Thank you. I think all of you share the fact that as this was the first time making protective gowns for all of you, there must have been extra time, labor cost, and expenses needed.
Furthermore, you had to split the time which you normally spend on making your company’s regular products. Didn’t you have any concerns about that?
Especially in our case, many of our products are sold in department stores, but starting in April, the same month the ad ran in the paper, department stores were closed down.
Yes, that’s true.
At the same time, we also stopped getting orders from apparel manufacturers, leaving us in a difficult spot trying to keep employment up as well. This was a way to help us with that and be able to contribute as well, so we decided to raise our hand to join.
How about you, Mr. Nakamura? Were you in a similar situation with automotive seats?
Yes, we were. We had some workers from temporary agencies, and now we are mostly operating this work with trainees.
I was given a tour of the protective gown production and processing site at Funahashi, and witnessed how dramatically things changed after Toyota became involved. Did you have any changes by introducing the Toyota Production System?
Well, typically our work patterns changed every day or once every two days anyway. Now, however, we’re just making one kind of protective gown for an extended period of time.

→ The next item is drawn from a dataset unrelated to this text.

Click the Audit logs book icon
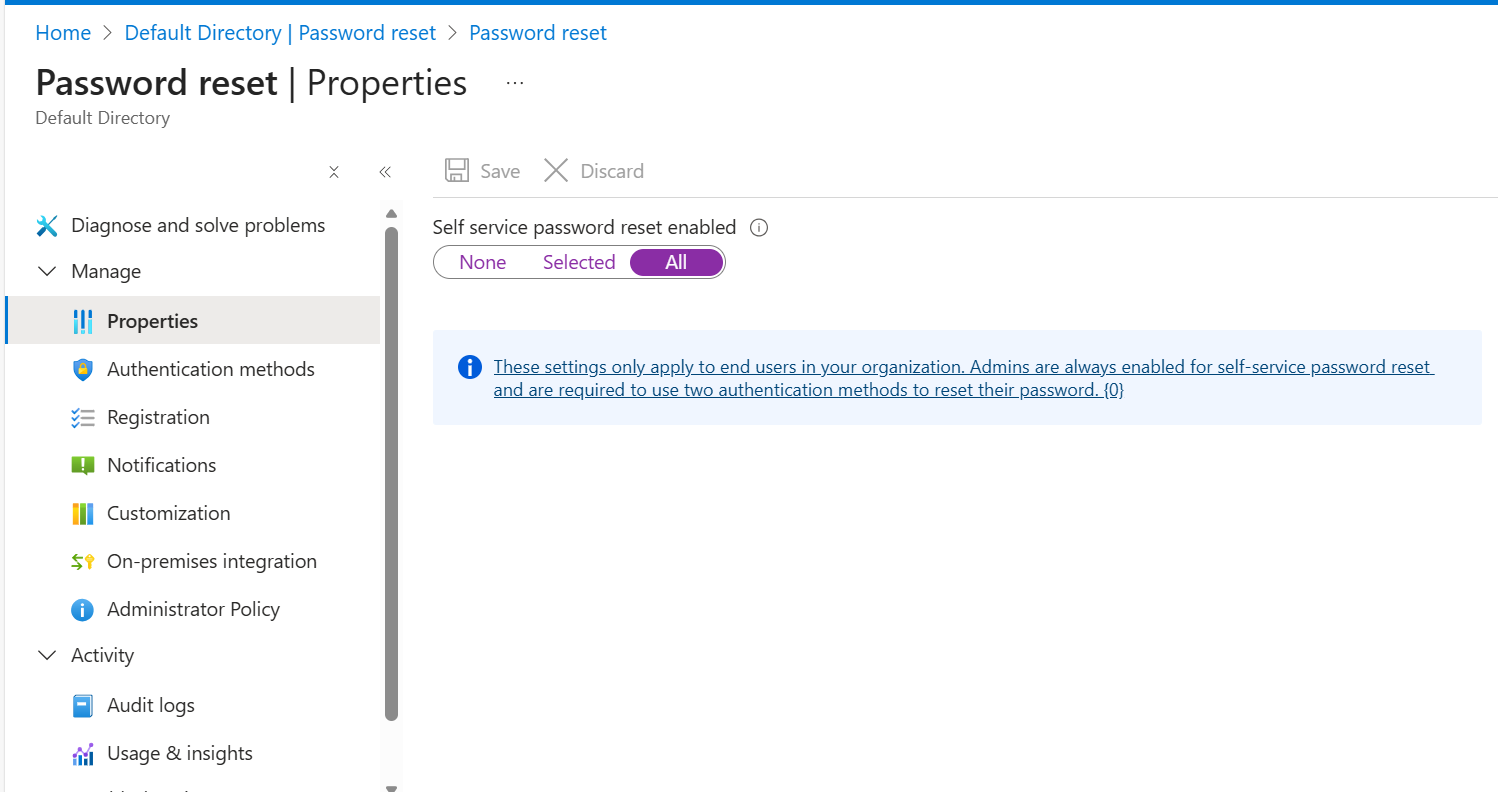 pos(83,706)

Under this type of production, Toyota has repeatedly gone on about the “importance of one second” in the process.
He’s right about Toyota’s emphasis on that!
Since our work pattern used to vary daily, we hadn’t fully pursued (the importance or work efficiency of one second), but now that we’ve switched to making the same thing every day, it is really possible to see how much “one second” can make a difference.

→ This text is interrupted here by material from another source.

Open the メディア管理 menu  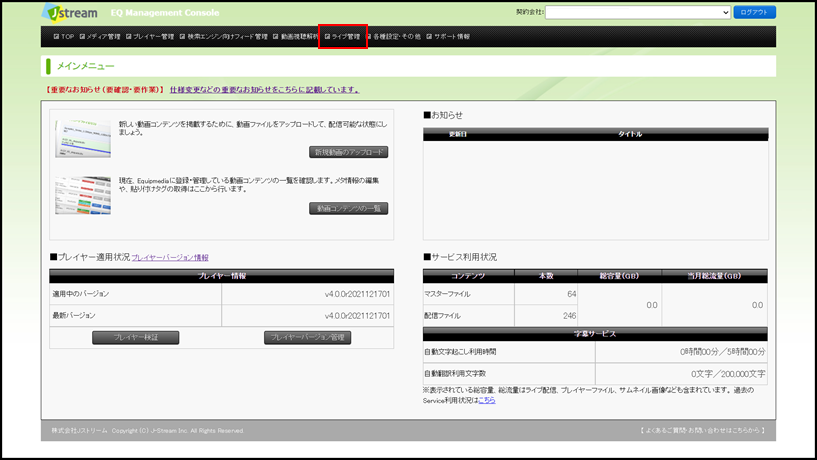click(100, 37)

That’s true. You can’t measure as easily if you’re always changing things or patterns.
Yes, that’s it. I think that has been the greatest benefit or learning for us.

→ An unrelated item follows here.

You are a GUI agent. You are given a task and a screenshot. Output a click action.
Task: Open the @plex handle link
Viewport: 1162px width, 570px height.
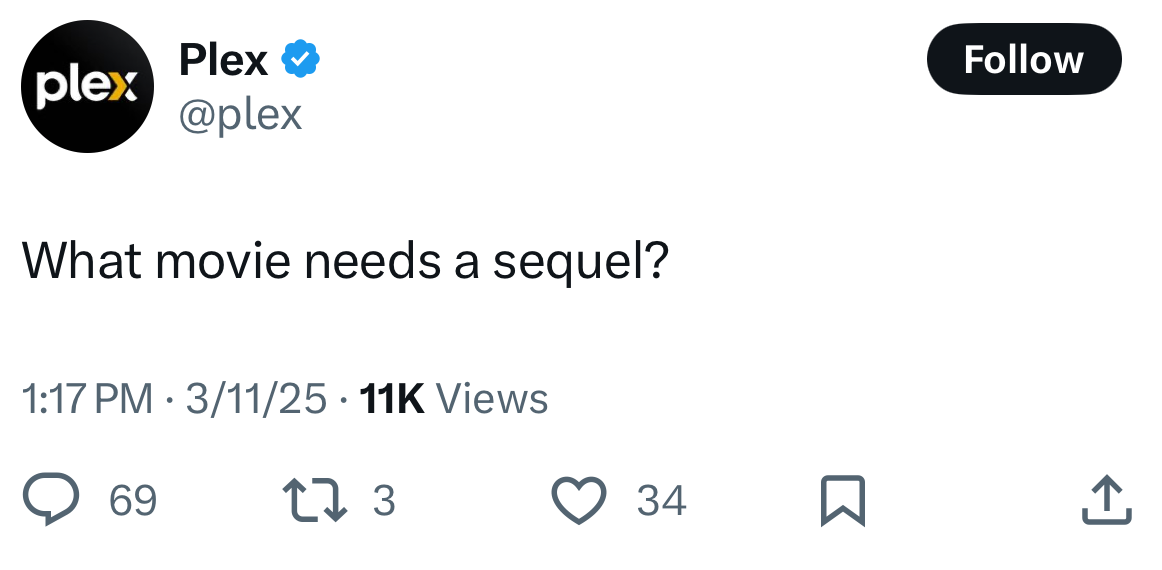(240, 115)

Doesn’t Toyota also ask about defects, what the root cause was (of the defect), and then what you’re going to do to improve it?
That’s right, yes.
No offense. Using the production analysis board has allowed us to understand a lot of things from various departments. Because of that we’ve changed our processes from what we did before, such as having one person work alone to create a process from start to finish, to now doing things as a team.
Once we achieve or exceed a target, Toyota would tell us that it the higher number becomes the new target, so we’re always moving higher and higher, and our productivity has gone up by leaps and bounds.
Toyota gave us a lot of guidance about how ‘monozukuri (manufacturing) is really about developing people,’ and this was another chance for us to learn that developing people is to do things through teamwork.
In some ways we were surprised by their incredible sense of speed and efficiency.
It’s about how they use their time and how they place value on getting the team members involved and working right there together with workers. So we learned a lot from them about how to use time, and how to do things efficiently.
We learned from Toyota about what efforts were needed to quickly eliminate the loss in each process by deeply checking the defects and where the defects happened so that kaizen could be implemented.